__Document passage__
■ ■ ■
Calibrating the Eighth Amendment: Graham, Miller, and the Right to Mental Healthcare in Juvenile Prison

Abstract

Young people locked up in juvenile prisons have an enormous need for mental healthcare, one which juvenile prisons have consistently found themselves unable to meet. As a result, many incarcerated young people end up being denied the care they deserve. Yet for years, courts have implemented a confused, haphazard doctrine to evaluate youth right to mental healthcare claims—likely because the quasi-criminal nature of the system frustrates any more straightforward application. The constitutional tests that courts apply vary widely between jurisdictions, with some courts deriving tests from the Fourteenth Amendment, others from the Eighth, and many fashioning a standard somewhere in between. This has not only led to unpredictability between cases, but also led courts to express a troubling indifference to the unique needs and vulnerabilities of mentally ill youth.
■ ■ ■
__Supplied information__

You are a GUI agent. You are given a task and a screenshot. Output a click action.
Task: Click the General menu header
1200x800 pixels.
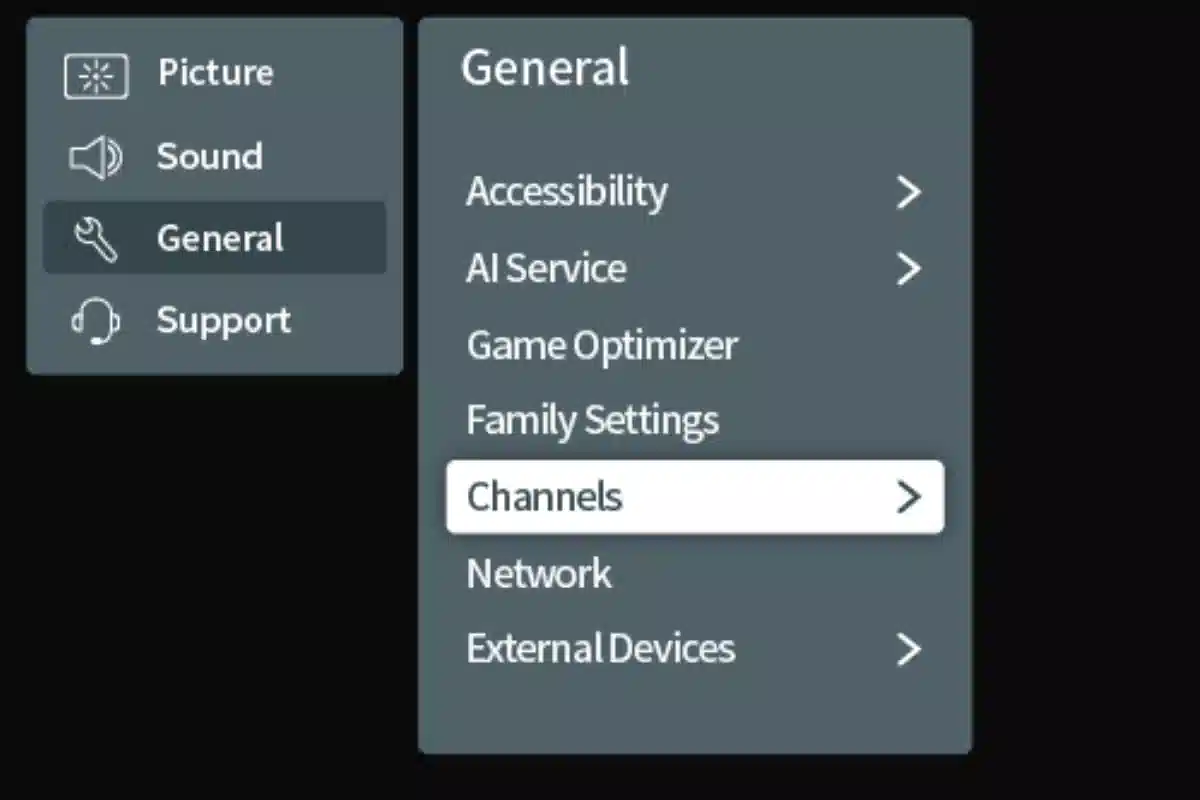pyautogui.click(x=545, y=67)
■ ■ ■
__Work instructions__
a: According to the abstract, why have courts used a confused, haphazard doctrine to evaluate youth right to mental healthcare claims? Answer in one to three sentences.
b: Print the stretch of the abstract from "Young people locked" through "mentally ill youth.".
c: Carry on the abstract about mental healthcare in juvenile prison from its last sentence.

__Expected results__
a: The abstract says this is likely because the quasi-criminal nature of the juvenile system frustrates any more straightforward application.

b:
Young people locked up in juvenile prisons have an enormous need for mental healthcare, one which juvenile prisons have consistently found themselves unable to meet. As a result, many incarcerated young people end up being denied the care they deserve. Yet for years, courts have implemented a confused, haphazard doctrine to evaluate youth right to mental healthcare claims—likely because the quasi-criminal nature of the system frustrates any more straightforward application. The constitutional tests that courts apply vary widely between jurisdictions, with some courts deriving tests from the Fourteenth Amendment, others from the Eighth, and many fashioning a standard somewhere in between. This has not only led to unpredictability between cases, but also led courts to express a troubling indifference to the unique needs and vulnerabilities of mentally ill youth.

c:
Recent developments in the Eighth Amendment’s youth sentencing doctrine have opened the door to reconsidering how courts evaluate these claims. The Supreme Court’s decisions in Graham v. Florida and Miller v. Alabama emphasize the important differences between youth defendants and adults. Those differences do not disappear once the judge’s gavel falls. This Comment argues that courts should, at the very least, apply a more protective Eighth Amendment test to the right to mental healthcare claims of incarcerated youth, a test informed by the Court’s decisions in Graham and Miller. Doing so would not only increase doctrinal consistency; it would also take one small step toward addressing the urgent need for mental healthcare in modern juvenile prisons.

This Comment proposes a model for one such youth-informed test. The test acknowledges the real kinship between youth and adult prisons in its application of the Eighth Amendment to youth claims. Yet the test’s modified, objective standard enables courts to more clearly focus on the unique problems that such claims raise. Hopefully, in doing so, youth prisoners will finally have the means to argue for a level of mental healthcare that may begin to match their need.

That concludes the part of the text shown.